### Short task
Locate every line in the listing below that contains the word "click" and copy each of those lines.

### Recorded information
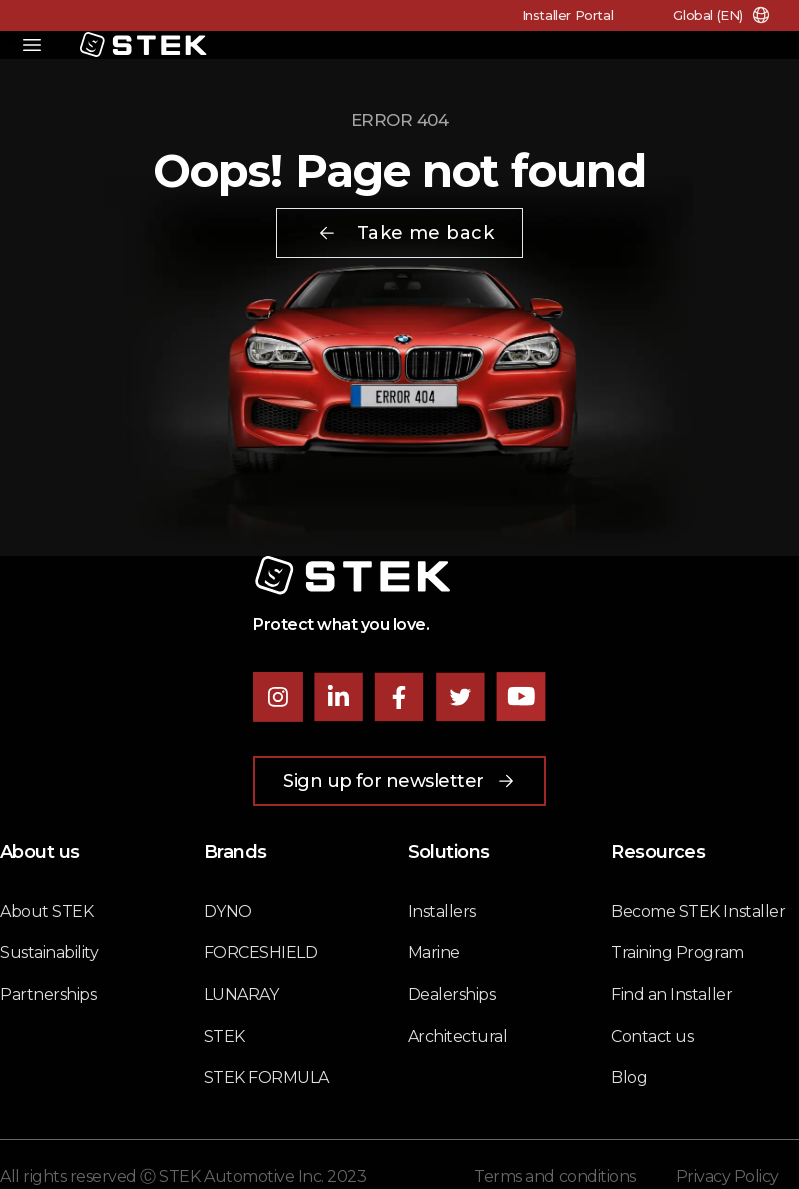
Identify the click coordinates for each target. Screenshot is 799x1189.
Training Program (677, 952)
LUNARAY (241, 994)
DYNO (228, 911)
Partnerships (48, 994)
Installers (442, 911)
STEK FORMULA (266, 1077)
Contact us (652, 1036)
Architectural (458, 1036)
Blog (629, 1077)
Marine (434, 952)
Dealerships (452, 994)
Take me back (405, 233)
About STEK (46, 911)
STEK (224, 1036)
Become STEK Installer (698, 911)
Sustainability (49, 952)
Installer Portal (568, 15)
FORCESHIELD (261, 952)
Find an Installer (671, 994)
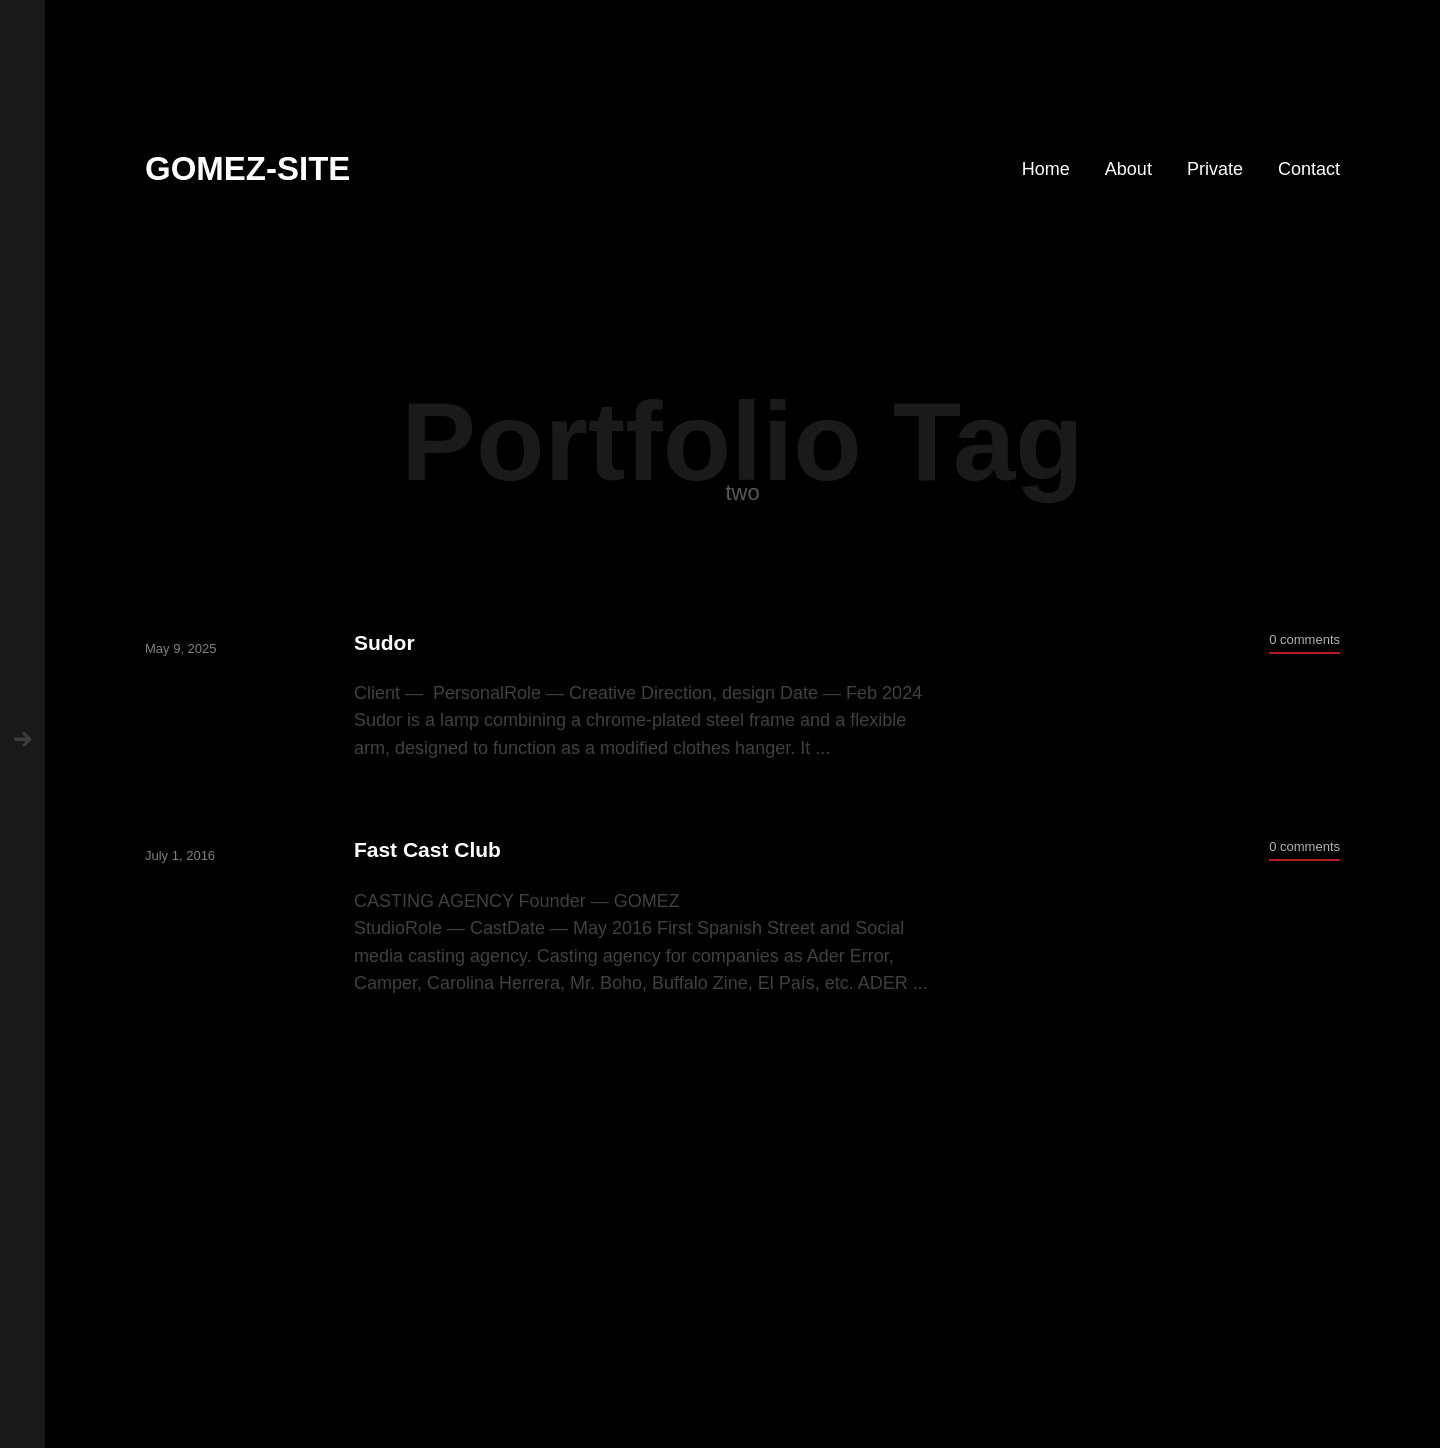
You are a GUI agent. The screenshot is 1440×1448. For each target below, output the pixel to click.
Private (1215, 169)
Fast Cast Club (427, 849)
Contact (1309, 169)
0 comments (1304, 639)
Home (1046, 169)
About (1128, 169)
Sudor (384, 642)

### Solution to the exercise
Identify the click coordinates for each target. Screenshot is 799x1189.
You are a GUI agent. The screenshot is 1440×1448. For each target below, output the pixel to click.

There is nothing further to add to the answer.